It has been a long time since a film, a real auteur film, had so fascinated the public, that a fictional character had not aroused so much enthusiasm and comments. Some offer their interpretative delirium on the meaning of the ending, others rebel against the misogyny of the portrait that is made of Lydia Tár, brilliant conductor whom the film that bears her name picks at the peak of her career. Note that this is in no way a biopic: Tár is simply a character powerful enough to make you want to go read his Wikipedia page once the screening is over.
If it has this thickness, it is because its creator, Todd Field, has been ruminating on this character for ten years. Actor, director, he worked a lot for advertising before managing to produce this tailor-made project for Cate Blanchett. It must be said here how much actress and character are one, how Cate Blanchett, actress with absolute technique, flourishes in this role which is her best: the sharpness of her acting, her deep voice and her hypnotizing phrasing, formulating in themselves a great show – she is the metronome of all the scenes.
It is also on images that have program value that the film opens: an army of little hands is busy making a custom-made costume for the great Lydia Tár. An opening in the form of preparations for the actress who, for two hours thirty-eight, will play this monster of intelligence, talent and self-control. The world is a large hushed theater with muted colors, without limits or obstacles. A world for Lydia Tár.
Tiny breaches
After having her heroine’s ego measured (master class, updating her Wikipedia page, swooning fans, etc.), Field pierces it with tiny holes: a course at the Juilliard School confronts her with a student who, bluntly, claims not to be interested in this great misogynist of Bach. For Tár, it will be the occasion for a staggering clarification, all in witticisms and murderous retorts: “The architects of your soul seem to be social networks. Field walks a tightrope while managing to be untraceable. It is not him who belches against the woke culture, but his heroine. The student leaves the room, before blurting out, “You’re a real bitch. »

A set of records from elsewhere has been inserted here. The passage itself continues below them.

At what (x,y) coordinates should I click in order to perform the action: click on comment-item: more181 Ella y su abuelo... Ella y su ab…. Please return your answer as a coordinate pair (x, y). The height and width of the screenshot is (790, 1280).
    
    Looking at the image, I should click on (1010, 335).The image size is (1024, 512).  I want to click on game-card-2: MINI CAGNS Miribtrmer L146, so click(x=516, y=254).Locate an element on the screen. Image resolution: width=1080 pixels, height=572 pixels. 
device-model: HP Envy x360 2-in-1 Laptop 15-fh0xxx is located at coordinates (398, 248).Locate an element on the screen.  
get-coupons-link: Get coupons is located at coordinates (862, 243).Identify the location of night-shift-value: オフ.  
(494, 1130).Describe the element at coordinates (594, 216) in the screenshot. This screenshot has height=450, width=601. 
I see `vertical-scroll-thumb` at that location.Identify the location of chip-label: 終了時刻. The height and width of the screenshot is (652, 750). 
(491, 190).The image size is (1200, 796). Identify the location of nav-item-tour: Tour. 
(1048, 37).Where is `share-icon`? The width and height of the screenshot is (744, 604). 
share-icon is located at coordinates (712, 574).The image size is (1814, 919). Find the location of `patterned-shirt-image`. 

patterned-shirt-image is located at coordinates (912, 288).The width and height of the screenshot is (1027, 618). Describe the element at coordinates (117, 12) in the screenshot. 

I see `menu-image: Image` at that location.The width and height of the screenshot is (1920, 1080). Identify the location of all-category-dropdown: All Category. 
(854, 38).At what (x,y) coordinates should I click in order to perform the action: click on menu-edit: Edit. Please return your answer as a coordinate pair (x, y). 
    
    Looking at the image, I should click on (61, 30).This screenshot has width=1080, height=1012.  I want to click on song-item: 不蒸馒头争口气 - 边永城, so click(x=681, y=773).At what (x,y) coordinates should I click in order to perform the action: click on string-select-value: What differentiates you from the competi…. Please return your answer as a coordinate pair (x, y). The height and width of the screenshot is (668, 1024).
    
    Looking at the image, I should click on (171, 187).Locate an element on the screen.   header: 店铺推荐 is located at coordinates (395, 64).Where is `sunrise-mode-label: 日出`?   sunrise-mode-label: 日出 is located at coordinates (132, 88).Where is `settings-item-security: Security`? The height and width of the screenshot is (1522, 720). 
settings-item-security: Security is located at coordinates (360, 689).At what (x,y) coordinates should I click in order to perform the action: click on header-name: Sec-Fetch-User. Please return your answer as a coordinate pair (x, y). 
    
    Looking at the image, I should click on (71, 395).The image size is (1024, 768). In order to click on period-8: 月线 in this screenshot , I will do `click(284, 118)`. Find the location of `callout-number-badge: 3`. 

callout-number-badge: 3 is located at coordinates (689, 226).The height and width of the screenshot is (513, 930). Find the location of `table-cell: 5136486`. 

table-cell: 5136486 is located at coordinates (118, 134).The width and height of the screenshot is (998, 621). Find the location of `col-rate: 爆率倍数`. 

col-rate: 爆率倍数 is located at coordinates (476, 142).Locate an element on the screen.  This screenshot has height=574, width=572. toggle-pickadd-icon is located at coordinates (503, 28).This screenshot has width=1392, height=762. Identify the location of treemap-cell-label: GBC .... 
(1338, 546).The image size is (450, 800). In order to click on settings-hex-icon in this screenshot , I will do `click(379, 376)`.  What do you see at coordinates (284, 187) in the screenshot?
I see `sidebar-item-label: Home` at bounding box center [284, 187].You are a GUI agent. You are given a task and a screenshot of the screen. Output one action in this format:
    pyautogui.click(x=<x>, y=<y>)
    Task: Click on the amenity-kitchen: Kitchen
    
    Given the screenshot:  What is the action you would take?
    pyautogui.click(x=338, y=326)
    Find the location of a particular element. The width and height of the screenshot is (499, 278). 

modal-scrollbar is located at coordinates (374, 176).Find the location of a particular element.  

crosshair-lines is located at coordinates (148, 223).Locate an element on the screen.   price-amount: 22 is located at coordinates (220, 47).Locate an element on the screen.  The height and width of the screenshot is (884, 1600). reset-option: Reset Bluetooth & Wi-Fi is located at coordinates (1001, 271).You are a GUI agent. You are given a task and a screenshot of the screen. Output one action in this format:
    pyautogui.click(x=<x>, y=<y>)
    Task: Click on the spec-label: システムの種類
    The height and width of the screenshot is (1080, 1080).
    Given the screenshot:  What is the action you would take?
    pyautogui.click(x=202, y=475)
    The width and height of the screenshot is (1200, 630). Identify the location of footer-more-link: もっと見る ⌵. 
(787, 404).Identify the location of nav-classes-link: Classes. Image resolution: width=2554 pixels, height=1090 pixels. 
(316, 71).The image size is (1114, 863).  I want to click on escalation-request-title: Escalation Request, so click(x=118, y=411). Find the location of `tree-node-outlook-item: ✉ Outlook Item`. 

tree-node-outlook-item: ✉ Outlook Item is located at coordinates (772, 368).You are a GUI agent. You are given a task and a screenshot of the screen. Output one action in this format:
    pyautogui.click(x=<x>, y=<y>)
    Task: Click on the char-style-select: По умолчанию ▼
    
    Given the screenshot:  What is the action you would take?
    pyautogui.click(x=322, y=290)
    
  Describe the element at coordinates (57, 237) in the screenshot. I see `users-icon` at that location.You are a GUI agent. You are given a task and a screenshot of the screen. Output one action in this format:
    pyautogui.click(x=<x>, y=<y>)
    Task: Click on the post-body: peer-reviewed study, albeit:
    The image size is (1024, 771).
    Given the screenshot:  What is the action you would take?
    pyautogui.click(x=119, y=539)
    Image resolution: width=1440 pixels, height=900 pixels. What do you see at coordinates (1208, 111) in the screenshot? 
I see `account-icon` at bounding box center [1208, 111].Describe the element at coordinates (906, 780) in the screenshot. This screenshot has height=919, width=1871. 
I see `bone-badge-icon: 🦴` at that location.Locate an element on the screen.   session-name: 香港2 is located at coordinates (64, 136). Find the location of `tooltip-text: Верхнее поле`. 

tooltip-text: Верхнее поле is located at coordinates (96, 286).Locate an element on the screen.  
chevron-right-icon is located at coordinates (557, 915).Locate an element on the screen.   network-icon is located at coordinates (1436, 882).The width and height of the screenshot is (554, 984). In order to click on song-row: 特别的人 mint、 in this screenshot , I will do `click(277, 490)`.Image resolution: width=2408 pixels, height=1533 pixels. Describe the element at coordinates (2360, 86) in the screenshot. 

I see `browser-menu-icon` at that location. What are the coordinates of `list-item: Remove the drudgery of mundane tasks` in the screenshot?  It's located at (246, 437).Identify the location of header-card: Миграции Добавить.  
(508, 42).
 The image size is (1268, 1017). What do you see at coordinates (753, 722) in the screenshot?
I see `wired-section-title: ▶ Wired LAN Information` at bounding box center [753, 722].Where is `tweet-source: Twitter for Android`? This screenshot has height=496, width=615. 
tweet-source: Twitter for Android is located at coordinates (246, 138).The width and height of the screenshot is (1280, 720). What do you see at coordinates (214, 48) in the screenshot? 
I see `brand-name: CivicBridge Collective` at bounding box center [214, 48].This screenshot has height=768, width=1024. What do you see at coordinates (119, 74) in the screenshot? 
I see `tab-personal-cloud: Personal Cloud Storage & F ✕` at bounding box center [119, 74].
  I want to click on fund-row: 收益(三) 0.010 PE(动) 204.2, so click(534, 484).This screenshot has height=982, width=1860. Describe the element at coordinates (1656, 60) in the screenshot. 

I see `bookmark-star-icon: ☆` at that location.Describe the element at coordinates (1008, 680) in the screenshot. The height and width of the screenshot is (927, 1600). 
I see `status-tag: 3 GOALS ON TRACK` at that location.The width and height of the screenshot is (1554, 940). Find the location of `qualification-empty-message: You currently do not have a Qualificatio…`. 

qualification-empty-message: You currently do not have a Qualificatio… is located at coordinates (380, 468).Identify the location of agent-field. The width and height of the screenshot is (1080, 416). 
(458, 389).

Todd Field observes the world from the gaze of an artist confined in her megalomaniac bubble, swollen with a feeling of impunity: apart from her narcissism, everything is struck with unreality. Starting with the violence it dispenses, filmed as something impalpable, dematerialized.
Lydia Tár is a conceptual character sculpted in our image: the world is no longer this weave that we all share, but a kind of persistent tinnitus in which our dear heroine will eventually dissolve.